Prof. Siriporn Wajjwalku, the Dean of the School of Social Innovation at the Mae Fah Luang University kicked off the seminar with her opening remarks and introduced the ventures of the School of Social Innovation at Mae Fah Luang University. One of the main objectives of this school is to focus on the ASEAN community and regional integration of this vast borderland of northern Thailand, situated in a region that shares borders with Myanmar and Laos. When you look at Thailand in its entirety, it shares borders with Cambodia and Malaysia, thus, there is much potential for expanding border studies in the area.
This was followed by a lecture on "An Efficiency of Local Administrative Organization in Chiang Rai Province Toward a Mitigation of Earthquake Disaster" by Dr. Wanwalee Inpin (Assistant Dean, School of Social Innovation, Mae Fah Luang University). She talked about the current relations between the Thai central and Chiang Rai local government and the potential for decentralization regarding the mitigation of earthquake disaster following a disastrous earthquake of 6.1 magnitude in the area last year. The four approaches that she has taken are decentralization, autonomy, top-down and bottom up approaches and while this is an ongoing research, she pointed out the potential of decentralization and promoting more efficiency in local government when faced with life threatening disaster.

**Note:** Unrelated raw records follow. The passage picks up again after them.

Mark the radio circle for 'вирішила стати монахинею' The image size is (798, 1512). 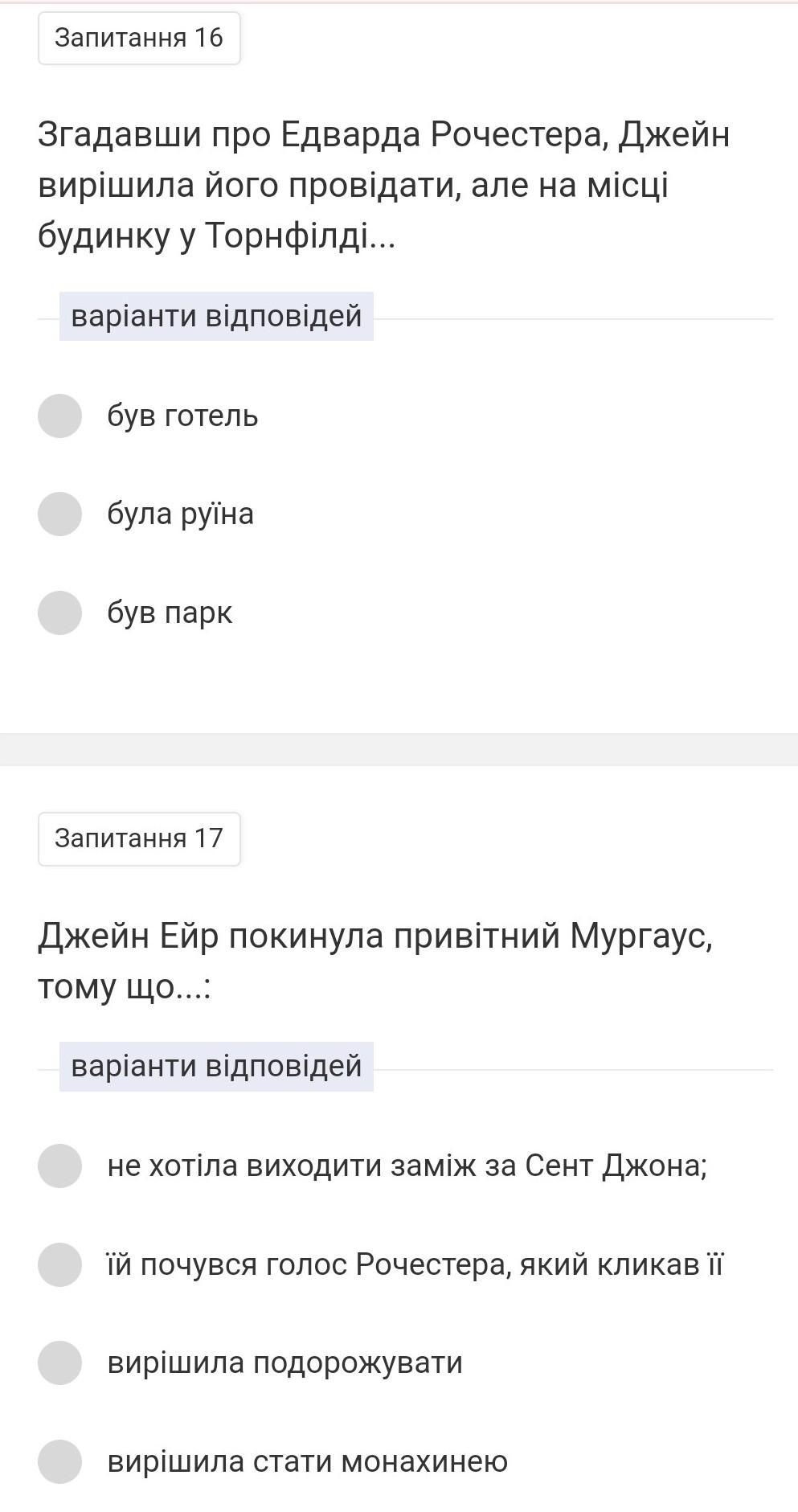pos(59,1461)
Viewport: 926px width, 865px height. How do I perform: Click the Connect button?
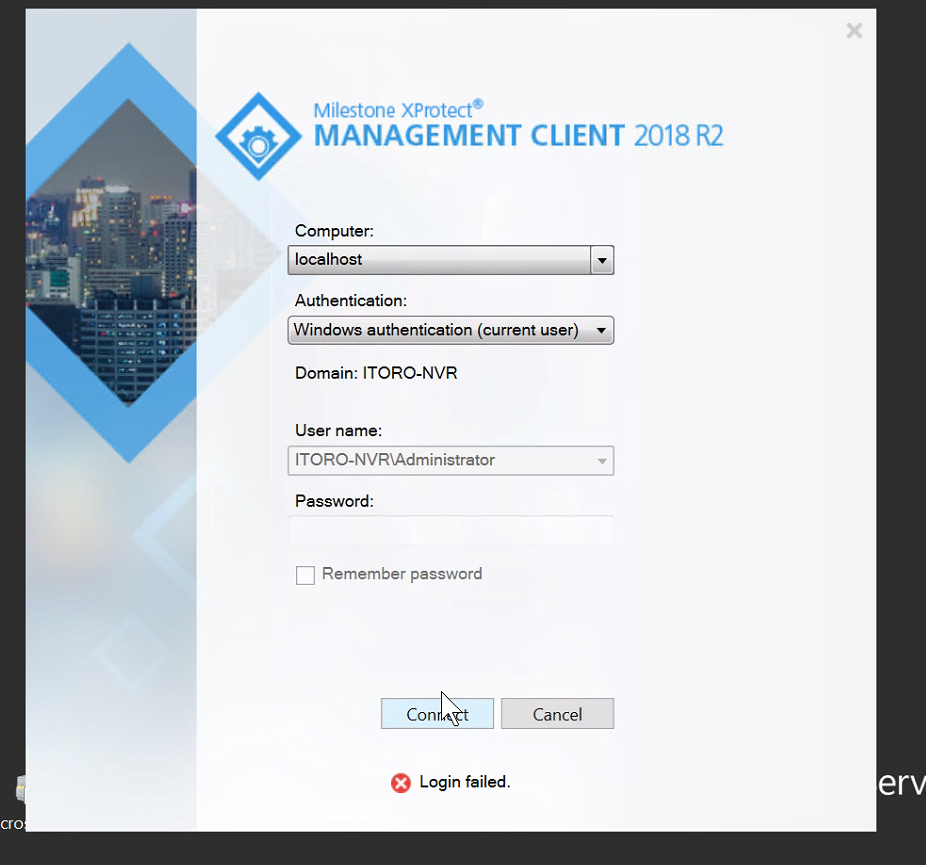(x=437, y=713)
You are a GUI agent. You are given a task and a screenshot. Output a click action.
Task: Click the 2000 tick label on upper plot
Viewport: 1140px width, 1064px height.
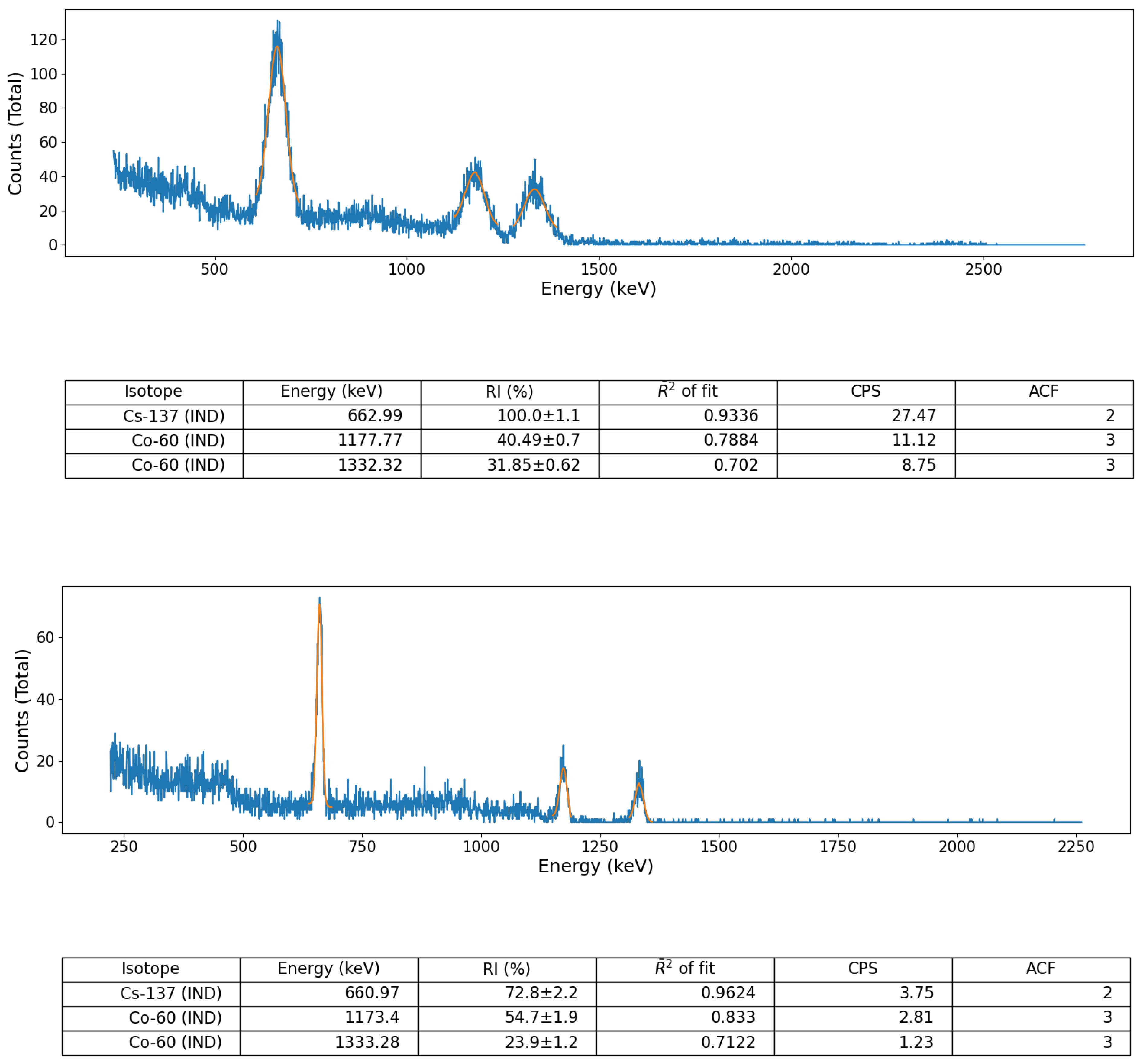(791, 269)

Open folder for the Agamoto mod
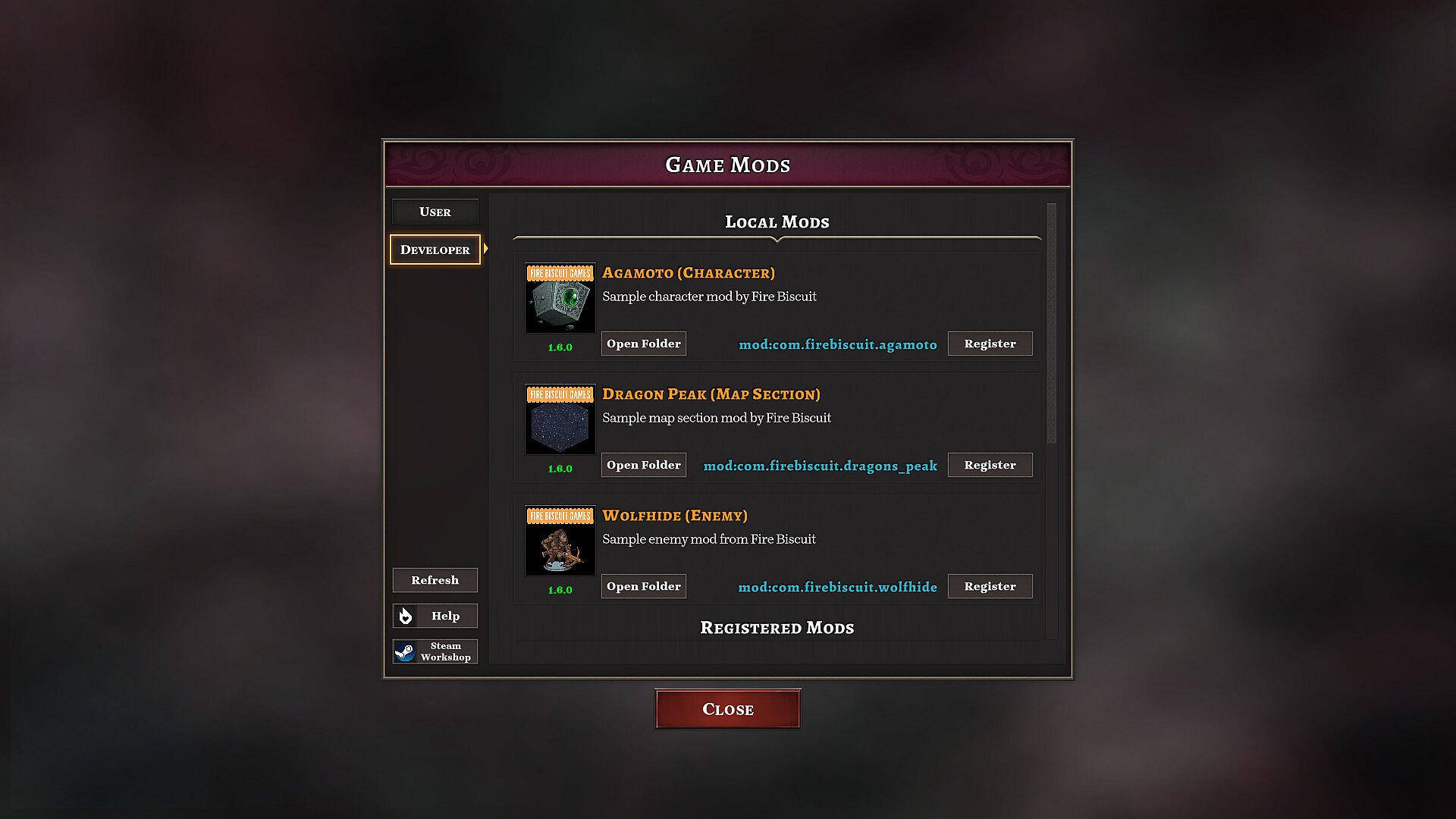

The last lecture titled, "Footloose Gem Traders and the Grey-shaded Border Space of Mae Sai Border Town" by Dr. Yuthpong Chantrawarin (Director of Research Center, School of Social Innovation, Mae Fah Luang University) who presented his work on gem trading in the Mae Sai border town. There are several ethnic migrants in the northern part of Thailand that are involved in gem training, and he focused on the Chanthaburi people who started trading gems since the 1990s. The gem trade itself brings 4 million US dollars of profit a day, and was one of the top export products. The relocation of Chanthaburi people, the ethnic armed conflict, as well as the ADB-GMS infrastructure contributed to the facilitation of gem trade boom, however, now with the Myanmar government's initiatives and Chinese capital, gem trading has died down in the area. He mentioned that the "footloose" Chanthaburi traders are now seeking new opportunities in Africa.
This seminar was a kickoff seminar for the collaboration between UBRJ and border studies community in Southeast Asia, and we look forward to educational and research collaboration with Mae Fah Luang University in the near future.